David Long’s new book A History of London in 100 Places tells the capital’s incredible history through 100 buildings, details and places, from Roman barges to Boris Bike stations. In the second of three exclusive extracts for The Dabbler, David peers into a medieval plague pit…
London’s mass graves and plague pits, while clearly numerous, seem sometimes to be outnumbered by the legends that surround them. For example, that a seventeenth-century lad fell into one of them and was forced to gnaw on the bones to sustain himself before they pulled him out. That the basements at Harvey Nichols are shallower than normal because this was thought preferable to digging out all the corpses. And that work on the Victoria Line in the 1960s had to stop temporarily when a tunnelling machine beneath Green Park began to grind up hundreds of human bones after unexpectedly hitting an old plague pit.
It is similarly said that there are more dead bodies in the non-conformist Bunhill Fields cemetery off Old Street than living in the whole of Southampton – although this could actually be correct, and the name really is a derivation of ‘Bone Hill’. It is also known that during the plague itself two chancellors and three Archbishops of Canterbury all died in very quick succession, and it is likely that the large black slab in the Westminster Abbey cloisters conceals remains of the abbot and more than two dozen of his monks who also succumbed.
In all probability we will never know the true number of deaths, but genuine plague pits are still being discovered on a fairly regular basis and they can provide a fascinating glimpse into these turbulent years of London history. In the 1980s, for example, excavations at East Smithfield, between the buildings of the old Royal Mint and the Tower of London, at first revealed a fairly orderly pattern of burials – that is, more like a conventional graveyard. But a further more detailed examination of the bones quickly established that the bodies were associated with a single catastrophe, the Black Death, and not with the normal mortality patterns for Middle Age London.
With bodies stacked five deep, the find provided an important opportunity to study plague victims’ bodies in the greatest detail, and to date East Smithfield is the most fully analysed site of its kind anywhere in Europe.
In part, the greater than normal interest in the site came about because it was thought that ‘dental pulp’ from the skeletons could in some way come to the aid of modern medical science (possibly even in the treatment of HIV, as a mutant gene that offers some immunity to this is now believed to have its origins in the Black Death). Scientists from home and abroad were also keen to sequence the genome of the bubonic plague itself, hoping that it would prove possible to track changes in the evolution and virulence of the pathogen over time.
Unfortunately it has so far remained unclear what renders the disease quite so deadly – extraordinarily it still kills approximately two thousand people per year globally – but almost certainly it is this knowledge that a mass killer lurks unseen in the soil of modern London that explains the fascination we still have for plague pits, whether they be lost, found, real or imagined.
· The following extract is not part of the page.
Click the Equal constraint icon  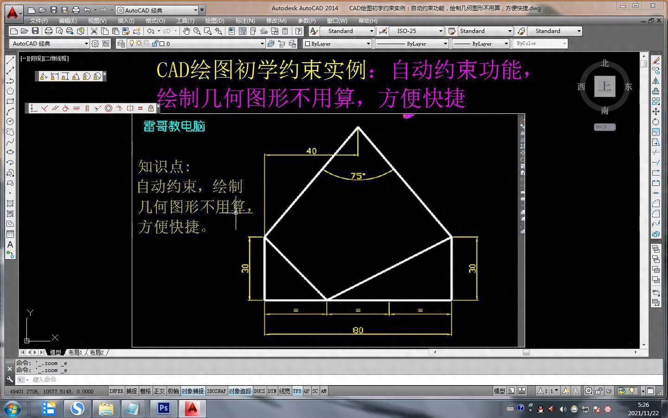click(x=140, y=108)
That Green Park tubeline story is often wheeled out – very gruesome and always carries a hint of a James Herbert-style horror story- Charterhouse square is definately the site of a large plague pit, as is aldgate circus
Thanks David – horribly compelling topic.
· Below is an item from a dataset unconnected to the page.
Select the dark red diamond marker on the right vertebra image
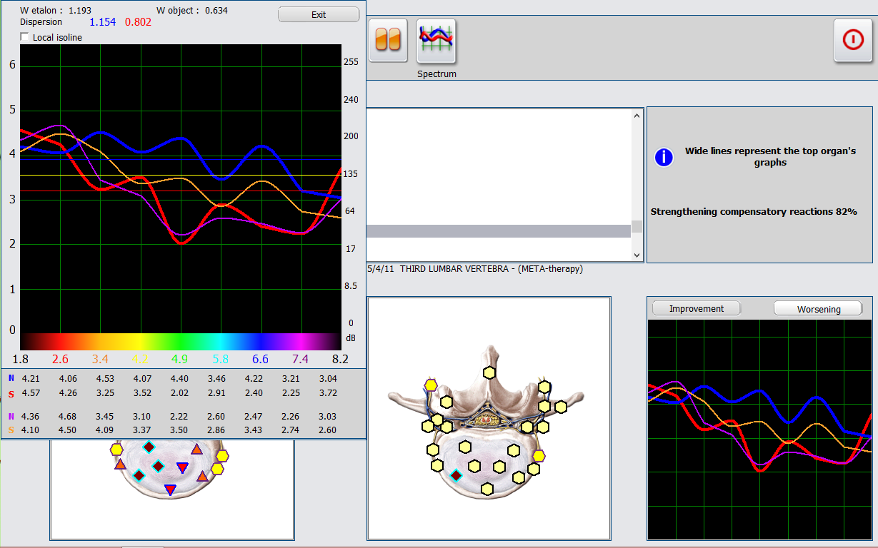The height and width of the screenshot is (548, 878). [456, 475]
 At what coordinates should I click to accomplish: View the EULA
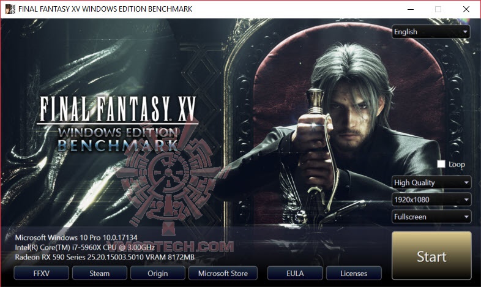click(x=295, y=273)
I stumbled across this site identifying London’s plague pits:
http://www.historic-uk.com/HistoryMagazine/DestinationsUK/LondonPlaguePits/
As worm suggests, Charterhouse Square covers a plague pit that was unearthed last year during Crossrail works. It housed perhaps 50,000 bodies.
I also discovered that Islington Green is above one. Part of the space is currently closed for work on its new war memorial, a giant circle of granite, which started sinking shortly after its erection…
Every now and then somebody contracts the plague from prairie dogs in the grasslands of eastern Colorado. It has been quite a while since I read the Denver papers, but as I recall most of the sufferers recover after treatment with antibiotics.